* _Отрывок текста_
────────────────────
Днестр в тех местах был мелким, а после дождя покрывался полностью упавшими бабочками-однодневками. Купаться было неприятно. Зато солнце, яблоневые и виноградные сады, воздух, наполненный ароматом цветов и кустов! Приятное воспоминание.
     Перед отъездом всех ленинградских собрали на прощальный ужин. Наварили галушек. Майя, двоюродная сестра Лены, в одну галушку насыпала сполна соли для смеха. Стали есть, выпивать, галушки доедают, а смеха-то нет! Потом выяснили, что галушку с солью съел Юра, думая, что все такие по вкусу, поэтому промолчал. Но после его признания смеха было ещё больше.
     К сентябрю все вернулись в Ленинград, пошли на работу. Эта была моя третья дальняя вылазка из Ленинграда.
 
     Работая  в  КБЭТ я сдал кандидатские экзамены, но тему для диссертации  не нашёл и всё спустил на  тормозах.   Одновременно посещал курсы военной подготовки от военкомата в Академии связи.  В течении нескольких лет «дослужился» до старшего инженера-лейтенанта запаса по специальности радиосвязь. На этом моя «военная»  карьера закончилась.
     В июле 1969 года родилась дочь Ира. Отношения с тестем ухудшились из-за жилья, и мы развелись.
────────────────────
* _Задания_
1: Когда, согласно отрывку, родилась дочь Ира?
2: Назовите все имена людей, которые встречаются в отрывке.
3: Приведите из отрывка без изменений фрагмент от слов «Днестр в тех» до слов «вылазка из Ленинграда.».

* _Исходные данные_
────────────────────
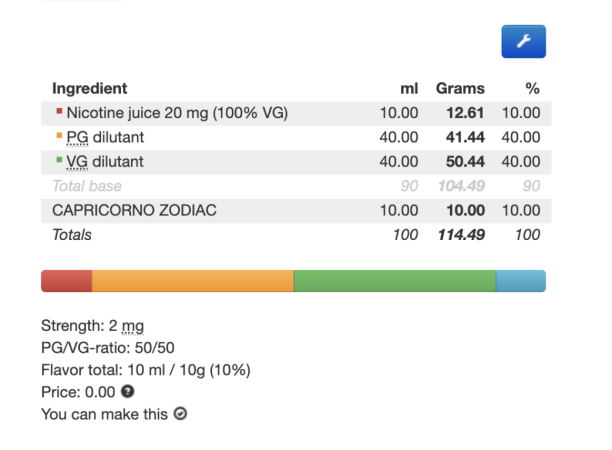The image size is (612, 450).
Task: Click the ml column header
Action: coord(409,89)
────────────────────
* _Ответы на задания_
1: Дочь Ира родилась в июле 1969 года.

2: Майя, Лена, Юра, Ира.

3:
Днестр в тех местах был мелким, а после дождя покрывался полностью упавшими бабочками-однодневками. Купаться было неприятно. Зато солнце, яблоневые и виноградные сады, воздух, наполненный ароматом цветов и кустов! Приятное воспоминание.
     Перед отъездом всех ленинградских собрали на прощальный ужин. Наварили галушек. Майя, двоюродная сестра Лены, в одну галушку насыпала сполна соли для смеха. Стали есть, выпивать, галушки доедают, а смеха-то нет! Потом выяснили, что галушку с солью съел Юра, думая, что все такие по вкусу, поэтому промолчал. Но после его признания смеха было ещё больше.
     К сентябрю все вернулись в Ленинград, пошли на работу. Эта была моя третья дальняя вылазка из Ленинграда.